Memorandum: Claimant commenced this action seeking damages for injuries he sustained in a motor vehicle accident as a result of the alleged negligent design, construction and maintenance of a highway. Claimant moved to compel various forms of discovery, and the Court of Claims granted the motion in part. Defendant contends on its appeal that the court erred in directing defendant to produce its senior investigator for a deposition, and claimant contends on his cross appeal, as limited by his brief, that the court erred in denying that part of his motion for the issuance of a commission to serve written deposition questions on a nonparty witness.

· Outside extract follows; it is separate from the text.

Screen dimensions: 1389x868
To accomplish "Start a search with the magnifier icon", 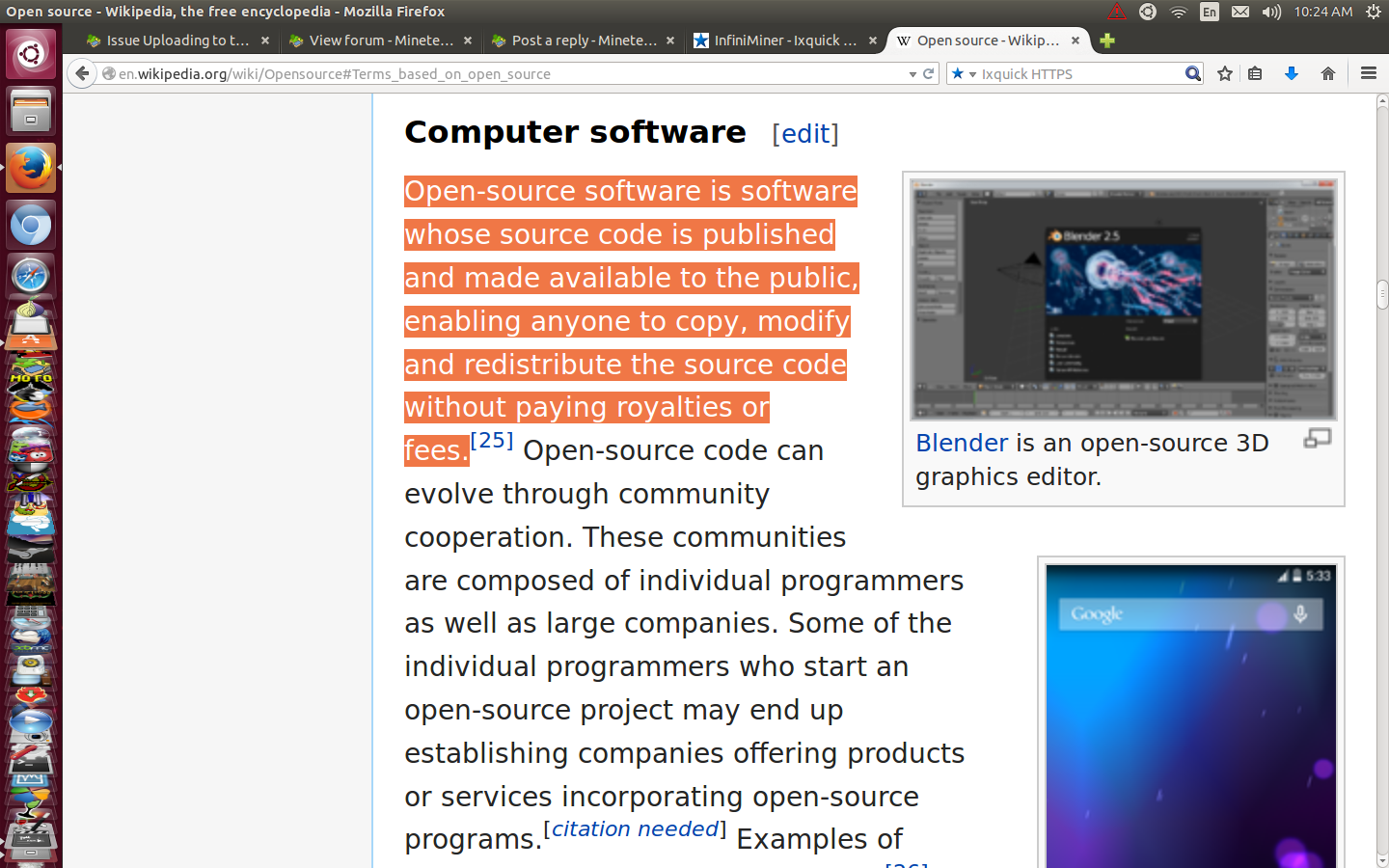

We agree with defendant that the court abused its discretion in directing it to produce its senior investigator for a deposition, and we therefore modify the order accordingly. The factual information garnered by the investigator at her visit to the scene of the accident, made after the filing of claimant’s notice of intention to file a claim, constitutes material prepared in anticipation of litigation, and claimant failed to make the requisite showing that he “has substantial need of the materials in the preparation of the case and is unable without undue hardship to obtain the substantial equivalent of the materials by other means” (CPLR 3101 [d] [2]; see Kandel v Tocher, 22 AD2d 513, 518 [1965]; cf. Flex-O-Vit USA v Niagara Mohawk Power Corp., 281 AD2d 980, 981 [2001]; Lamitie v Emerson Elec. Co.-White Rodgers Div., 208 AD2d 1081, 1083 [1994]; see generally Foley v West-Herr Ford, Inc., 32 AD3d 1236 [2006]).

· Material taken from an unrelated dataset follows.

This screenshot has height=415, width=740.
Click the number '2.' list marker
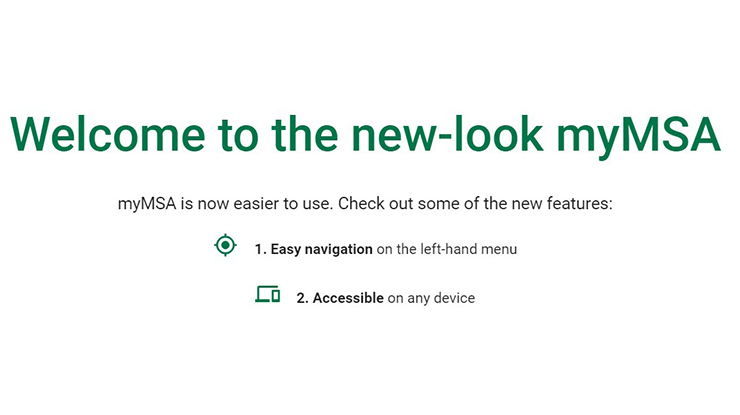click(x=303, y=298)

We conclude, however, that the court properly denied that part of claimant’s motion for the issuance of a commission, although our reasoning differs from that of the court. Contrary to the court’s conclusion, the deposition of the nonparty witness, who resides in Florida, is not precluded under CPLR 3101 (d) (1) (iii). Although the nonparty witness was an expert witness for the other party involved in the accident in the related action *1214in Supreme Court, his testimony is sought here only as a fact witness, and thus CPLR 3101 (d) does not apply to him (see generally Rook v 60 Key Ctr., 239 AD2d 926, 927-928 [1997]). In our view, however, that part of claimant’s motion was properly denied because claimant failed to establish that the issuance of a commission was “necessary or convenient” for the taking of the deposition (CPLR 3108). Specifically, claimant failed to establish that “the proposed out-of-[s]tate deponent would not cooperate with a notice of deposition [pursuant to CPLR 3109] or would not voluntarily come within this [s]tate” (Susan A. v Steven J. A., 141 AD2d 790, 791 [1988]; cf. Wiseman v American Motors Sales Corp., 103 AD2d 230, 235-236 [1984]). We further modify the order, however, by providing that the part of claimant’s motion for the issuance of a commission is denied without prejudice. Present—Hurlbutt, J.P, Martoche, Peradotto, Pine and Gorski, JJ.